I do not mean to sound cocky here, but I'd really like to know how many 
people here are used to languages that can separate internals and 
externals, because if you are simply not used to it, you simply cannot 
see the benefits and all goes to "I'm used to play with internals of 
controls", regardless how wrong it is. I mean it's like discussion of 
introducing private properties of an class and someone complaining that 
he/she is used to touch everything he/she desires. I find it hard to 
explain how wrong that simply is. You do not touch anything else than 
external API provided by opaque blackbox. As someone building components 
in several languages not being able to hide certain things is scary to me.

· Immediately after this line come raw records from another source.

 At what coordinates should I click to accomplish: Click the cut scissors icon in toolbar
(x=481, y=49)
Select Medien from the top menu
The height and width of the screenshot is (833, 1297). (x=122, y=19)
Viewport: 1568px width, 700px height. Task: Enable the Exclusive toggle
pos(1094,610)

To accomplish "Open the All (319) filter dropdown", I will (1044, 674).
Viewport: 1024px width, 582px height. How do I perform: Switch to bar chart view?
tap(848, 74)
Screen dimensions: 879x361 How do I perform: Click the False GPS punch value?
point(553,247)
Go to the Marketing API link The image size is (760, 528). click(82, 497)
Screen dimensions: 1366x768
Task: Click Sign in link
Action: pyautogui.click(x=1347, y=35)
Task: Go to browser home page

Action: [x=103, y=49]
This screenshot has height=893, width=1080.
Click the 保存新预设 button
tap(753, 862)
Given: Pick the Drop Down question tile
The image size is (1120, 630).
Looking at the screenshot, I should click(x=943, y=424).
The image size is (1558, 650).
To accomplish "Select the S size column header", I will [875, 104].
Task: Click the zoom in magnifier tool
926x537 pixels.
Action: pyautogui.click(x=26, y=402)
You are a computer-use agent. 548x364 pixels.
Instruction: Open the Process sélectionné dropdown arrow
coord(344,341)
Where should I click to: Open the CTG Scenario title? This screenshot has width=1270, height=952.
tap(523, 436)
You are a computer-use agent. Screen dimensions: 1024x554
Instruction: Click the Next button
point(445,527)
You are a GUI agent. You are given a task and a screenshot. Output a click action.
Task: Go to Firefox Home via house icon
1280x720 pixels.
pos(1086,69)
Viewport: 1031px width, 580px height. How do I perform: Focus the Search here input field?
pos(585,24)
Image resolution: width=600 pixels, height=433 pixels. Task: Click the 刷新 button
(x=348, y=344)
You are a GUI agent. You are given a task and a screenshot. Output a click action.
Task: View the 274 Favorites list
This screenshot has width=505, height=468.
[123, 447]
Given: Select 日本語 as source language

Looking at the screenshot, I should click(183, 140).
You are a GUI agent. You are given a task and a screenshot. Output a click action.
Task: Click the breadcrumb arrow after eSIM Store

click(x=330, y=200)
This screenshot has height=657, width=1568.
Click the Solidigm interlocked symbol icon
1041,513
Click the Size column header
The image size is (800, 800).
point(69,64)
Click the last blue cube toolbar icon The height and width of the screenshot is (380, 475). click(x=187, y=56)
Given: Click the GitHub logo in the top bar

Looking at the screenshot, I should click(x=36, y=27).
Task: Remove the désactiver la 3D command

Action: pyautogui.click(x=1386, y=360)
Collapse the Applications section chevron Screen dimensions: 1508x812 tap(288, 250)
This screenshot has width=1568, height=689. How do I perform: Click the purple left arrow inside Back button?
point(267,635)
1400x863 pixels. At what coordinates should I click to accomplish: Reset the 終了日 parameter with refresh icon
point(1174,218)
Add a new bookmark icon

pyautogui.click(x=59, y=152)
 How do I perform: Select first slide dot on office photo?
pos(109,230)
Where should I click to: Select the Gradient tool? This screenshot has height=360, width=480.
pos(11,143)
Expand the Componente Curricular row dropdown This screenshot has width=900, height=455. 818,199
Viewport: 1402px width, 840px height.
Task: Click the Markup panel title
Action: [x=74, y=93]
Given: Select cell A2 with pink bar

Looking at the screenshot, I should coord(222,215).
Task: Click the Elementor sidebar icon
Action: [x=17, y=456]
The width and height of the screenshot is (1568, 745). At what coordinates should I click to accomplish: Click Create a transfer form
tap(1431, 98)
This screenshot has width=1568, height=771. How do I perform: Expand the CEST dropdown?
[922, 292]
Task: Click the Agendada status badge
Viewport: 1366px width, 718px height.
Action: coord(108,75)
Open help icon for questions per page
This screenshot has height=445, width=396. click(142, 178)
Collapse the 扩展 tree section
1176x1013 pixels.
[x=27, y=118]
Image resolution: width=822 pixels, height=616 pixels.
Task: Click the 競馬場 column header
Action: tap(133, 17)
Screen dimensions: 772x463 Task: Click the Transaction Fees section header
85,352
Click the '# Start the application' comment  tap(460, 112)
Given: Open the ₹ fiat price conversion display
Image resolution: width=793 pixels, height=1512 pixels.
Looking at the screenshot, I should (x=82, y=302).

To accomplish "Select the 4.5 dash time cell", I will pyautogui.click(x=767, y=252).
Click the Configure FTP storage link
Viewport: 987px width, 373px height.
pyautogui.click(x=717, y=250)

I mean why do we wrap JS code in anonymous functions?
//place code here
well.. are you advocating in jQuery not to do that? Because someone 
wants to play with internals? are you advocating that it does not matter 
what can anyone change in jQuery internals or what can leak from jQuery 
internals to outside space? - "well he/she likes to play, let him/her, 
and if anything brakes down, his/hers fault, and by the way he/she have 
to be especially careful not to use variable names we are using already 
, functions as well... but he/she gets used to it" - I mean where is the 
difference here? Just open jQuery code... bunch of internal variables... 
why are those not public? Again, how can you advocate for non-private 
DOM while working in script that is whole private... just exposing the 
And thanks for making my point, if my control depends on <input 
type=date> I do not want some external script to cripple it!
I opened jQuery datepicker source code (you seem to like it, I cannot 
tell you how glad I am for Chrome date picker that I can finally get rid 
of jQ datepicker [and jQ altogether])... so many private variables... 
should I repeat myself? Where is the difference? Apparently even jQuery 
team does not care whether programers wants to play with everything, but 
cares about that fact, that you can plug jQuery anywhere and it will not 
break by outside scripts and that outside space will not break by jQuery.
And that's what I'm expecting from ShadowDOM = controls you insert and 
they work, no side effects what so ever.

 From my JS/HTML control experience?
* I want all my tables to look certain way - boom jQury datepicker 
brokes down, tinyMCE brokes down
* I want all my tables to have and option for exporting data - boom 
jQury datepicker brokes down, tinyMCE brokes down
* I switch from content-box to border-box - pretty much every 3rd party 
control breaks down
* I want to autogenerate table of contents (page menu links) from 
headings in the article, f*ck, some stupid plugin gets involved
that's like the last week experience
I mean why do I have to spend time learning *internals* of controls in 
HTML? Why do I have to look to what class names that control is using 
not to break thinks? etc.

And I can go on and on and on... I mean there are people who see the 
clear borders as benefit for their work. Why not giving them this option 
(considering HTML/JS controls are like the only major language 
constructed controls without this option... are .NET, Java, Delphi, C++ 
Builder etc. so wrong? all of them?). You do not like it? Don't use it.